How the F#*K did the people of this great country let this happen.

One little bite at a time.
The liberals know what they are doing.
It's only a little bit here and a little bit there.
It is in one state at a time. It only affects a small amount of people, so no-one notices.

Look at sledders.
We lose land all the time.
Do you see sledders coming out in droves to defend land they don't ride on?
We can't even get our own to stand up, why do you think anyone else would.
 
I'll admit I don't know the land areas that are part of these new "wilderness" areas but are they "true" wilderness? Seems like a lot of what they are trying to lock up have been affected in some manner to void them of wilderness designation by it's own definition.
Wilderness is defined as...
...an area where the earth and its community of life are untrammeled by man, where man himself is a visitor who does not remain.
Several newly designated wilderness areas, i.e. "Wild Sky" in Washington state, have many miles of roads that clearly prove that man himself was a visitor who DID remain- by leaving evidence of roadways in this so-called "land untrammeled by man".
It is so contradictory it should be obvious, but most of the tree-humpers are blinded by their own agenda to see the fault in their beliefs.....
 
and the enviro's have paid enough to get politicians to slightly change the meaning.
They now read it to be if they can RETURN it to before man's interference.
That is how they got wildsky thru.

What we need is a few million dollars and a few years to challenge both the Endangered Species Act and the Wilderness Act under the fraud waste and abuse messure.

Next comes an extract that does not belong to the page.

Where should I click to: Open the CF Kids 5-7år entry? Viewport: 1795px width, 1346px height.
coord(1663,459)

so of cource it won't happen.
 
when is enough really enough?
when will people stand up and say "no more?"
How much longer until reality sets in?

Will it be soon enough?
 
well there comes a time when you have to grow balls and take your chances, if it means breaking laws or you start with attitude that you will no longer believe in their laws. This time is here. when injustice becomes law you can fold or stand tall with a big finger pointed in the mans face! you can sit and watch old sled videos and drool on old picture of when i used to ride or take your chances and ride, you know what choice me and the friends have made. If they make it all wilderness, i am still riding, and if everyone ignores their BS, the laws will be meaningless and we win! And if they take my sled, that is fine too, i will buy a lot of old azzed JD's what is the forest circus going to do with all these old sled?
 
I'm right there with ya :)

Those were more just rhetorical musings on my part about when the rest of this nation will wake up and smell the sh!tpile that they are living in.
 
Not Quiet true.

We dodged the bullet this time. There are more wilderness bills still to come that do include WYO. See below where it says "While the legislation doesn't include any wilderness designations in Wyoming". There are some in other states that are included. It was a hard fought bill. We need to keep fighting the fight.

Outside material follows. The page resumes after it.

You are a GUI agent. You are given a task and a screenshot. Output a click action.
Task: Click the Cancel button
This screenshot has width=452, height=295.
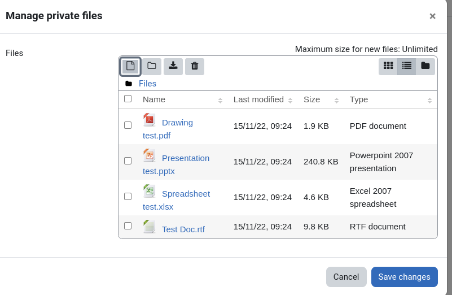click(x=346, y=277)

If your not a member of "Sportsmen for the Wyoming Range" I would join. They were a huge help on getting the Wyoming Range Legacy Act passed that isn't any new wilderness in the Wyoming range but prohibits new oil and gas leasing there. They will help fight for areas other than the Wyoming Range.

Not only is the Wyoming and Salt River ranges in jeopardy of wilderness. The Sierra Madras, Snowies, Bighorns, Absorkies and some others not listed are slated to add to established wilderness.

Now more than ever we need to voice our concerns of wilderness. Not just in Wyoming. Anywhere more wilderness is proposed

http://wyomingrangesportsmen.org/homepage.php


WASHINGTON -- For the second time this year, the Senate has passed a long-delayed bill that includes measures to limit further oil and gas leasing in the Wyoming Range and designate the Snake River headwaters as "wild and scenic."

The bill also would set aside more than 2 million acres in nine other states as protected wilderness, from a California mountain range to a forest in Virginia.

The 77-20 vote on Thursday sends the bill to the House, where final legislative approval could come as early as next week.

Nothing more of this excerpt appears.